PAGE TEXT.
Mandeville tells us of the old Guebres, who exposed the dead bodies of their parents to the fowls of the air, reserving only the skulls, of which, says he, "the son maketh a cuppe, and therefrom drynketh he with gret devocion." The Italian Poet, Marino, to whom our own Milton owes many of the splendid situations in Paradise Lost, makes the conclave of devils, in his Pandemonium, quaff wine from the cranium of Minerva; and we have, also, a similar allusion in Runic Ode, preserved by Wormius, where Lodbrog, disdaining life, and thinking of the joys of immortality, which he was about to share in the hall of Odin, exclaims,

Bibamus cerevisiam
Ex concavis craniorum crateribus.

In Middleton's Witch, the Duke takes out a bowl of a similar description, when the Lord-Governor ejaculates, "A skull, my Lord!" and his Grace replies,—

Call it a soldier's cup....

EXCERPTED DATA.

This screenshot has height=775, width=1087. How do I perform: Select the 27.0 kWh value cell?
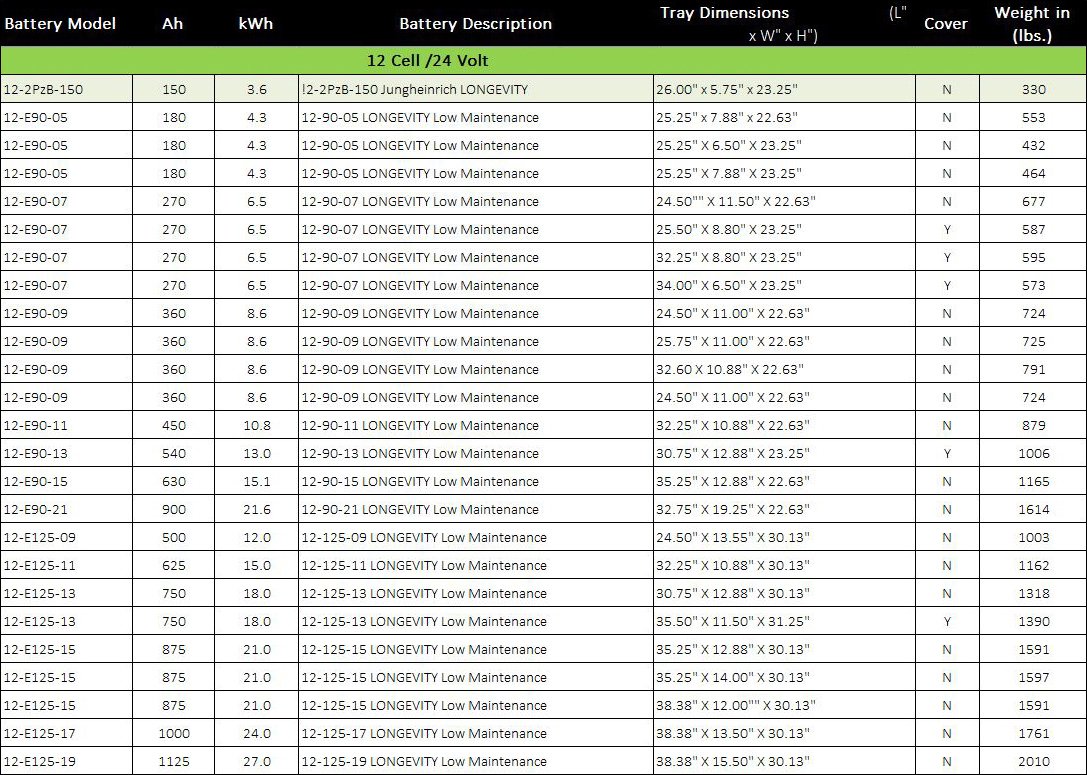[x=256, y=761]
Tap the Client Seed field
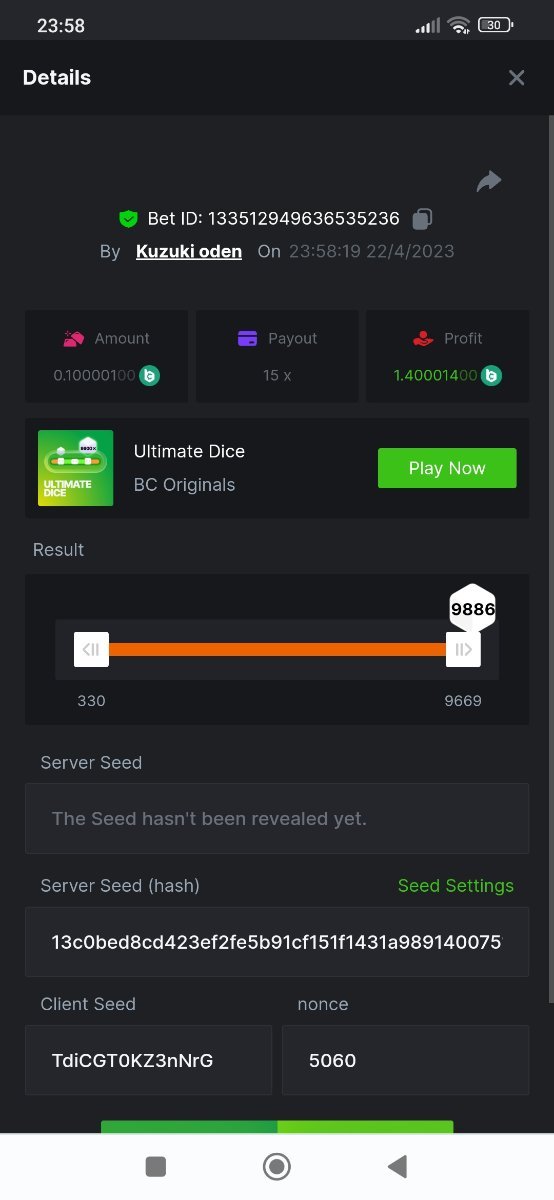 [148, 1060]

* * *

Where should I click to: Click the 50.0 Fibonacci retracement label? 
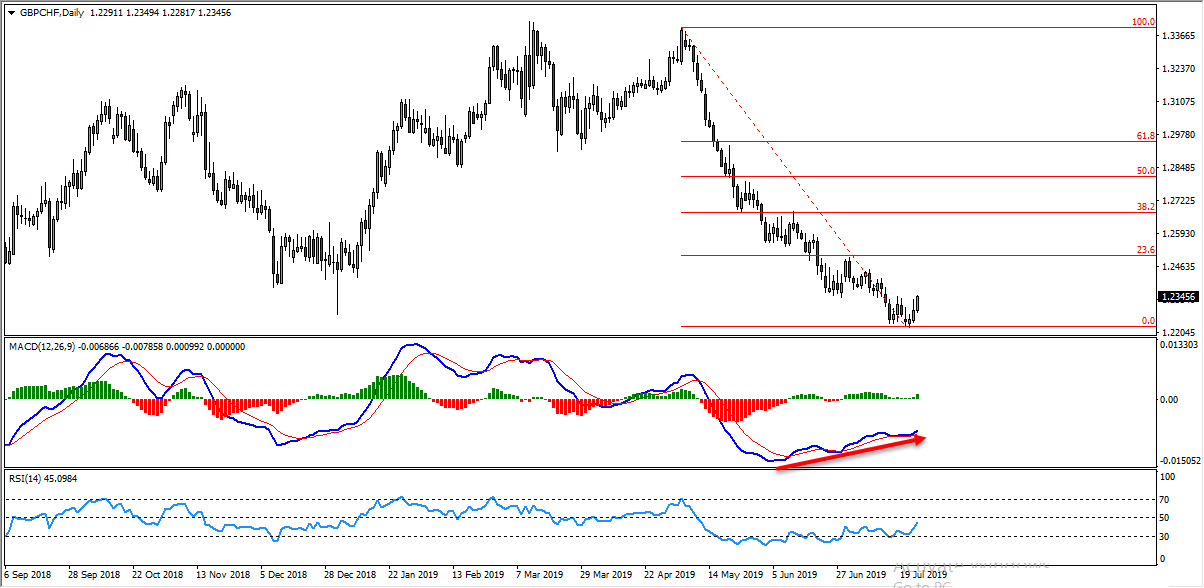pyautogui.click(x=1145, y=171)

--

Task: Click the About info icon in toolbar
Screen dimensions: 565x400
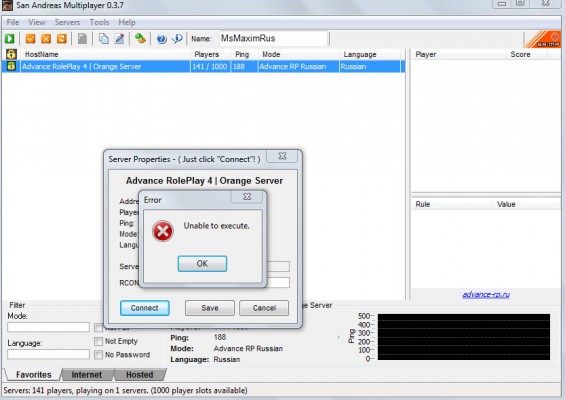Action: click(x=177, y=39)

WORK TO COMPLETE.
1 > In the passage on skull cups, whose cranium do the devils in Marino's Pandemonium drink wine from?
2 > Carry on the passage on skull cups from its final line.
The records were drawn from a different source than the text.

SET OF ANSWERS.
1 > Minerva's.

2 >
Our Duchess, I know, will pledge us, "though the cup
Was once her father's head," which, as a trophy,
We'll keep till death.

The same singular appropriation of dead men's sconces is referred to, on one or two occasions, by Massinger; and from the following quotation from a speech of Torrenti, in Dekker's Wonder of a Kingdom, we may presume, that Lord Byron was not the first person who mounted human skulls in silver.

Would I had here ten thousand soldiers' heads,
"Their skulls set all in silver to drink healths"
To his confusion who first invented war.